• WORK TO DO: Express every line of the entries below as a Markdown table with the columns No. and Text, numbering the rows, skipping blank lines, and leaving out the pictures.

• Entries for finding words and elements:
::::

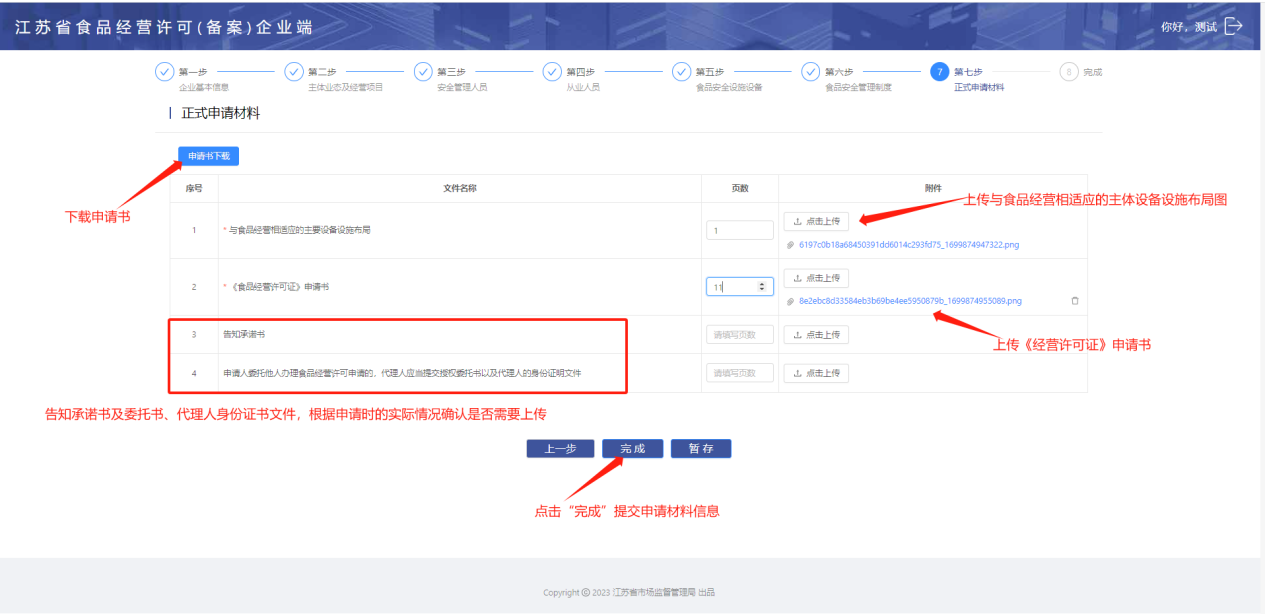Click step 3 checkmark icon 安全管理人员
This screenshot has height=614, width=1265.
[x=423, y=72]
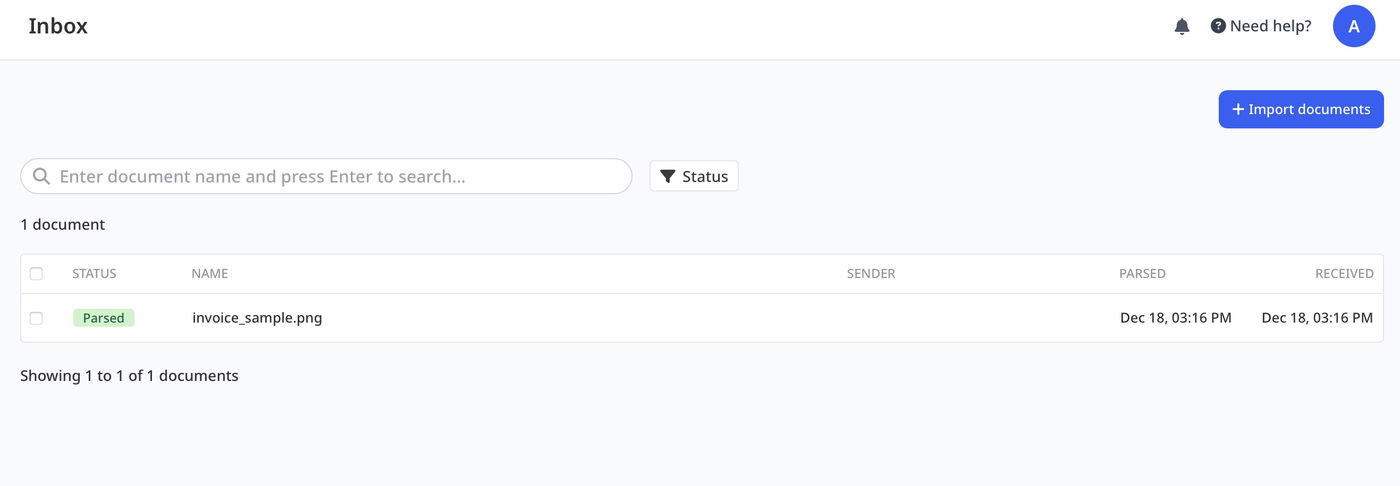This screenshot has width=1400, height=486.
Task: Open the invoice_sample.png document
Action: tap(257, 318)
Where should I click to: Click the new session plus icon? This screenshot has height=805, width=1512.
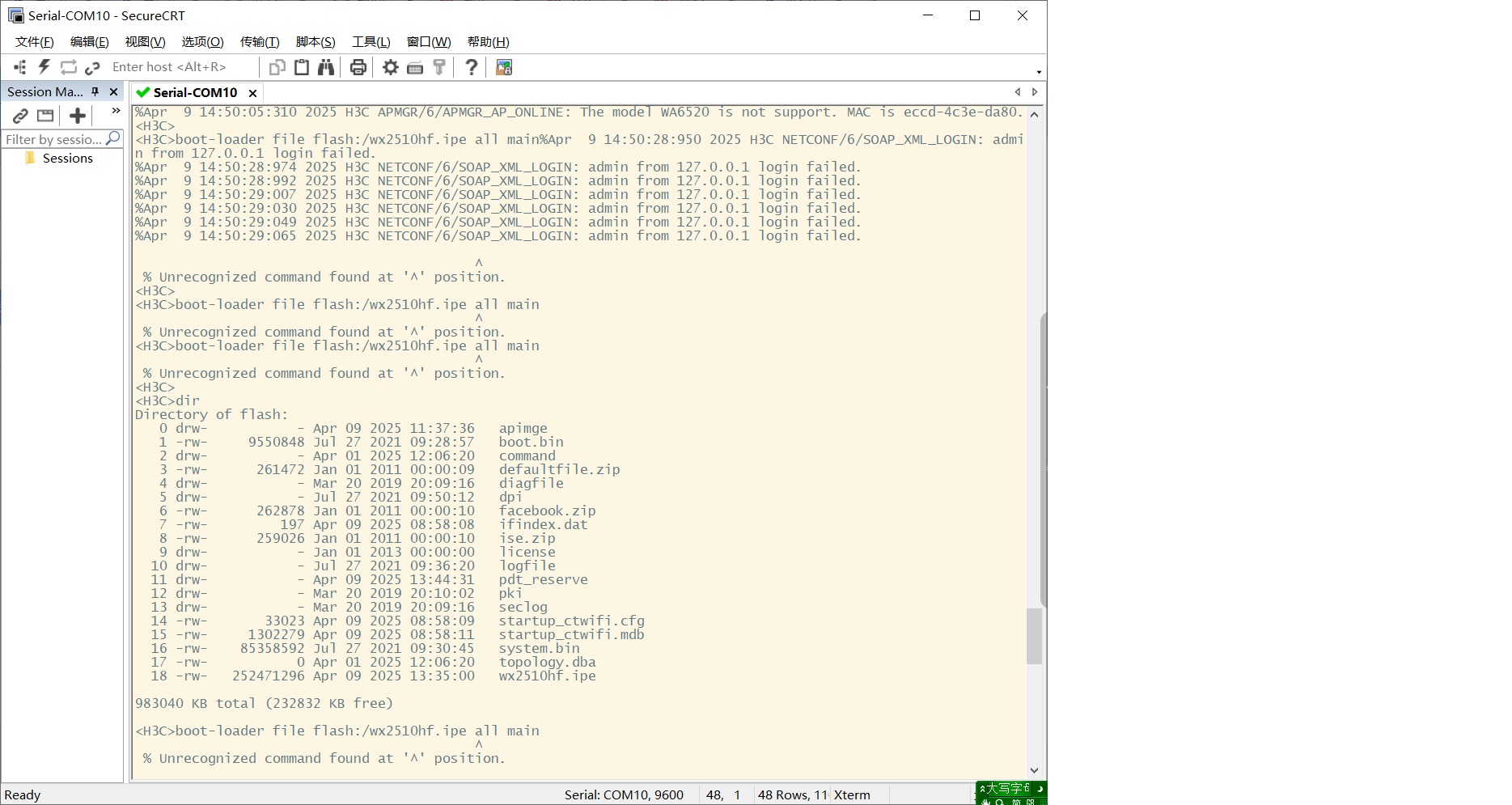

::::

• EXPECTED ANSWER:
| No. | Text |
|---|---|
| 1 | Click step 3 checkmark icon 安全管理人员 |
| 2 | This screenshot has height=614, width=1265. |
| 3 | [x=423, y=72] |
| 4 | This screenshot has width=1400, height=486. |
| 5 | Task: Open the invoice_sample.png document |
| 6 | Action: tap(257, 318) |
| 7 | Where should I click to: Click the new session plus icon? This screenshot has height=805, width=1512. |